What is required:
The expected output is the line with "The width and height of the screenshot is (999, 409)." plus all lines after it to the end of the material below, reproduced exactly, with pictures omitted and nothing else included.

Material shown:
┄┄┄┄┄┄┄┄┄┄┄┄┄┄┄┄┄┄┄┄

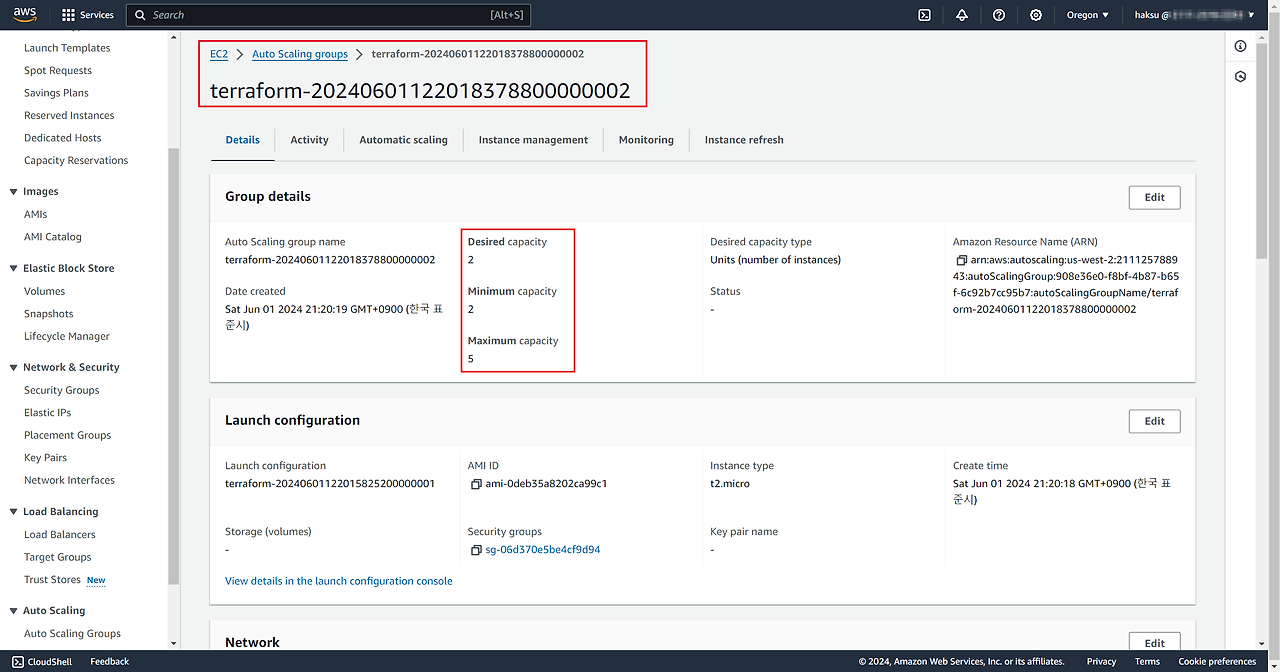Edit the Group details section
The width and height of the screenshot is (1280, 672).
point(1154,197)
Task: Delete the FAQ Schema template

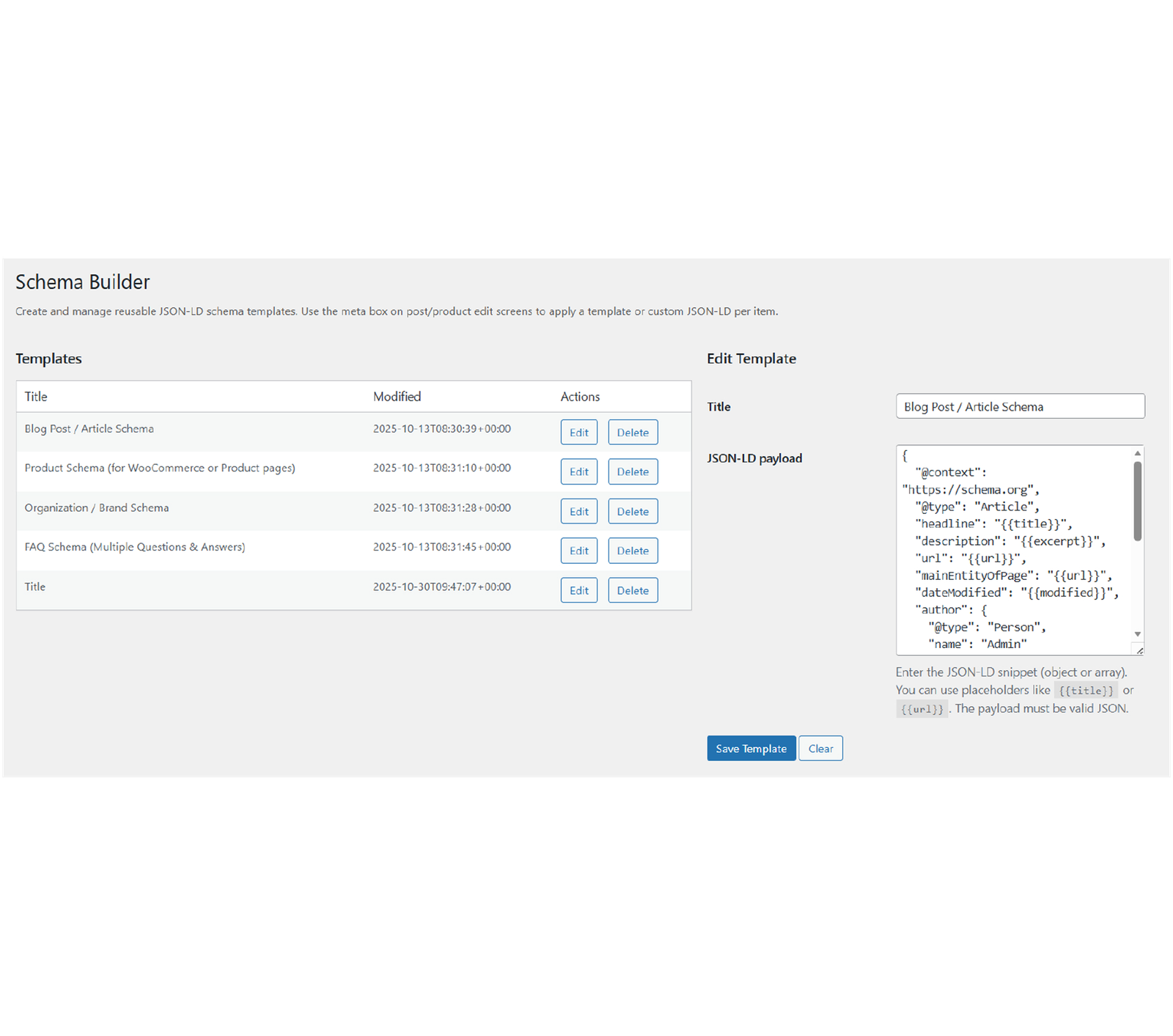Action: (633, 551)
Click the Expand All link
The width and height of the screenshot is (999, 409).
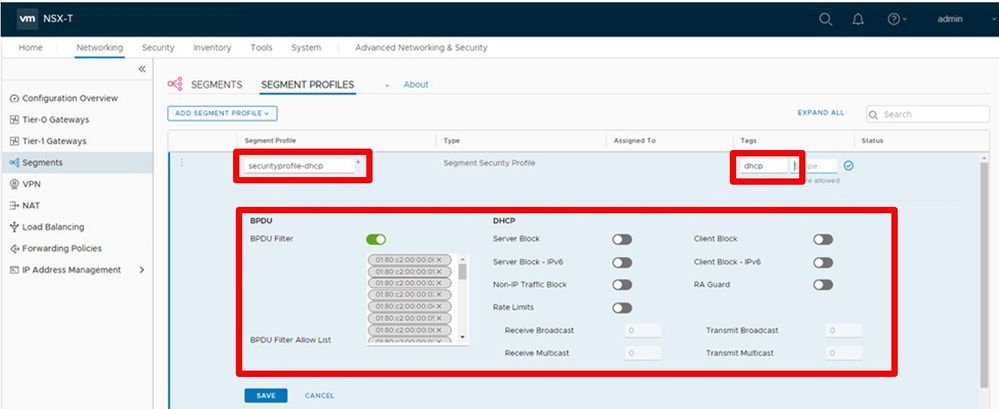click(x=821, y=113)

┄┄┄┄┄┄┄┄┄┄┄┄┄┄┄┄┄┄┄┄

Result:
The width and height of the screenshot is (999, 409).
click(x=821, y=113)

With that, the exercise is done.